This map of the 3,426 hospital service areas in the continental US shows rates of tPA use for emergency care, from highest, in green and blue, to lowest, in yellow, orange and red. Areas in black had fewer than 50 strokes a year. Photo: University of Michigan
ANN ARBOR, Mich., June 26 (UPI) -- Where you have a stroke may determine whether you are treated soon enough with so-called "clotbuster" drugs that restore blood flow to the brain and prevent stroke-related paralysis and disability, according to a new study.
Researchers looked at how tissue plasminogen activators, or tPA, or other emergency stroke treatments, were used at hospitals in the U.S., finding that as few as zero stroke patients in some areas received the drugs.

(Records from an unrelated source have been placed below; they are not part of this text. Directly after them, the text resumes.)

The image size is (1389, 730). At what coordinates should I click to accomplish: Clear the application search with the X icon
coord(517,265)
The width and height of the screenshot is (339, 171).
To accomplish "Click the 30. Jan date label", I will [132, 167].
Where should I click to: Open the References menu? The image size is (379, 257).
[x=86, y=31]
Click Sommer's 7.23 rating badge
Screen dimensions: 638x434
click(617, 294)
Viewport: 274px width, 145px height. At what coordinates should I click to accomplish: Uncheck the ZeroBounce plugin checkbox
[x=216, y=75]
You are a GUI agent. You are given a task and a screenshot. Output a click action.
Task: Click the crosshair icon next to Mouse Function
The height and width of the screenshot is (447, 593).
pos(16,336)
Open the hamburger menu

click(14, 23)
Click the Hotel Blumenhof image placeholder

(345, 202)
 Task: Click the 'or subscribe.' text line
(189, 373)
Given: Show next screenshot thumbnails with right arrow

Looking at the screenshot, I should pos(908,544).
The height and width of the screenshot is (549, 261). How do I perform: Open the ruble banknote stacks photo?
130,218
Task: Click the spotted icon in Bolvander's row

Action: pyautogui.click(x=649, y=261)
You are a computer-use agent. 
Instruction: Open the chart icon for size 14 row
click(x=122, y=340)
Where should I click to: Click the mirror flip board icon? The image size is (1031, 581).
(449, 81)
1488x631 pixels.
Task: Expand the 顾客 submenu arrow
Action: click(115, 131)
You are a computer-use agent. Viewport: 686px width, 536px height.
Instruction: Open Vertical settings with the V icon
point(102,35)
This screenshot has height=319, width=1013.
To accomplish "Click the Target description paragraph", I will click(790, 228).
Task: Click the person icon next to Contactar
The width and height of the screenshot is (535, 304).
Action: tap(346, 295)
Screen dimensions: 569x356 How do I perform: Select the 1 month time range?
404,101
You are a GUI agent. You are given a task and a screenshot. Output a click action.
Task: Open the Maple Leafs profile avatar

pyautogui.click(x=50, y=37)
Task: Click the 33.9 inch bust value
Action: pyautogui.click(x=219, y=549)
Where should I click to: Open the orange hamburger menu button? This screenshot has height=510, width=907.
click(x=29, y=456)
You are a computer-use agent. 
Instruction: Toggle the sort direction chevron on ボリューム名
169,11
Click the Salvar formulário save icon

Emergency treatments like tPA can restore blood flow in the brain and prevent the damage that causes stroke-related disability, which drives up the long-term cost of care for stroke survivors. Researchers say thousands of people a year may end up unnecessarily disabled as a result of not receiving the drugs.
"We can clearly do much better, but existing policy solutions are only going to get us so far," said James Burke, M.D., M.S., an assistant professor in neurology at the University of Michigan and the VA Ann Arbor Healthcare System, in a press release. "In our findings, we do see positive results from primary stroke center designation and ambulance bypass, but we are talking about a complex mix of hospital, EMS, and individual response to stroke."
The study included data on Medicare patients with ischemic stroke who arrived at emergency rooms between 2007 and 2010, with data broken down into 3,436 hospital markets. Only 4.2 percent of more than 844,000 stroke patients received tPA. Stanford, Conn., and Asheville, N.C., had the highest rate of use as 14 percent of patients received of some form of emergency stroke treatment.
Comprehensive stroke center designations were not in use during the time the data was collected, and the most advanced levels of emergency stroke treatment may not have been in widespread use. The data showed, however, that in areas where primary stroke centers existed at the time their existence did not effect whether tPA was used.
According to researchers, tPA use was lower in areas with lower average levels of education and income, and higher unemployment, while use was slightly higher in densely populated areas. The top 20 areas for use, however, were found to be a mix of rich and poor communities.
"By studying communities that treated a lot of stroke patients, we may learn how best to help low-performing communities treat more acute stroke patients in their community," said Lesli Skolarus, M.D., a stroke neurologist and assistant professor at the University of Michigan.
The study is published in the journal Stroke.